Deerling asked the barkeep, “You gonna find some trouble over this?”
“Not if you don’t tell anyone.”
“What was the farmer’s name?”
“I don’t know, and that’s the honest-to-God truth.”
“Where’d he come from?”
“Not sure. I’d never seen him before.” The barkeep took the coin back from Nate. “But he might have told McGill where he was from. He was sure drunk enough. And in that case, if that farmer is still alive, it’s only because McGill hasn’t found his gold yet.”
They thanked him and walked a ways, looking for a place to eat their dinner. They found a small boardinghouse with a dining room, ate, and lingered for a while drinking coffee. It was growing dark as a man came in and sat at an empty table. From time to time he snuck a look at Deerling.
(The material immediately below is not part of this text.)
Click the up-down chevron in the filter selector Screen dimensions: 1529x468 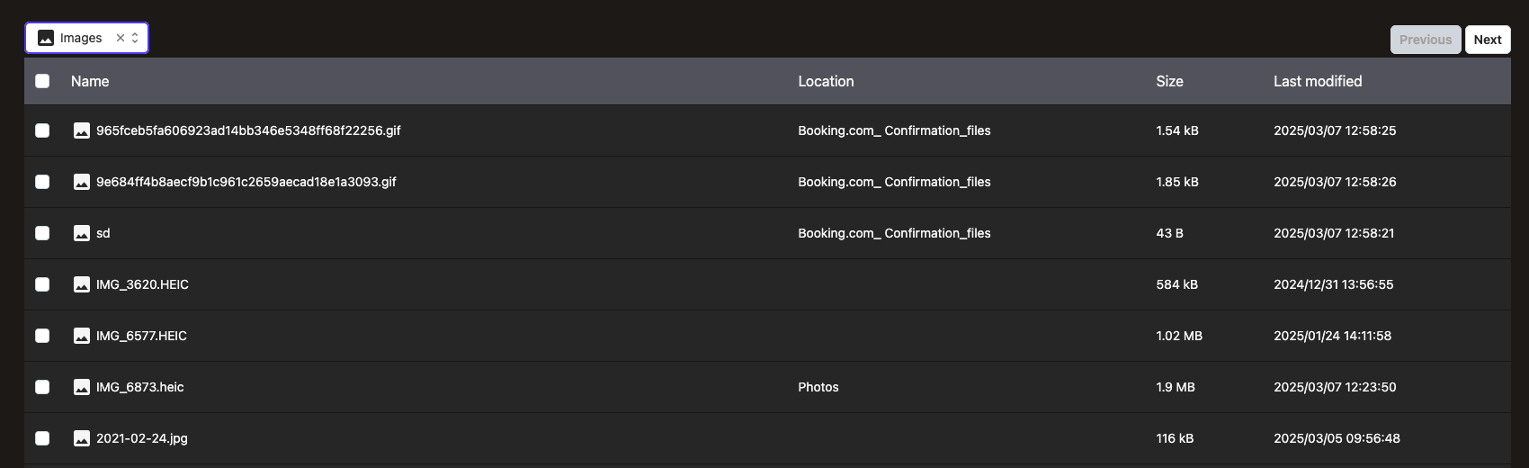coord(135,38)
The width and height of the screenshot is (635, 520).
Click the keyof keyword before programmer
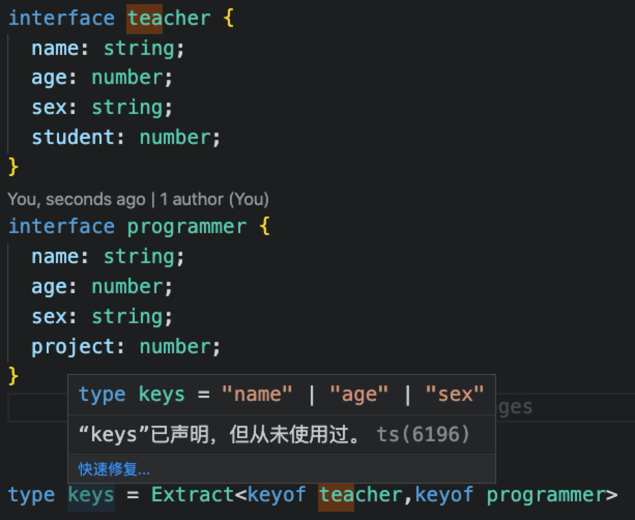444,495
Nate started to say something, but Deerling said, “Yes, I see him.”
Nate angled his face away from the watching man. “How did you know Prudone was lying?”
“Just a sense.” Deerling took a drink out of his cup. “On principle, I don’t trust any man that would use the word
adjudicated
.”
“Are we leaving tonight?”
“I think we should.”
“We goin’ to Lynchburg?”
“No, we need Tom on this. We’ll ride back to Houston and start back as soon as he can sit a horse.”
“You think he’s going to be all right?”
“Why? You know something I don’t?”
“No. He just seemed pretty sick.”
“Tom’s a tough bird.”
They paid for their meal and, after retrieving their horses from the stable, rode for Houston. The night was clear, with the lingering kind of light that turns the sky turquoise before it goes black. A Roman sky, Dr. Tom had once called it, which to Nate’s mind sounded fanciful, a description Dr. Tom had probably read in one of his books.
There was no moon, but the brightest stars were beginning to appear, and the road was level and worn fine. A cold wind coaxed the horses to a fast walk, Deerling’s big bay straining at the reins to outpace Nate’s gelding. They would be in Houston before midnight.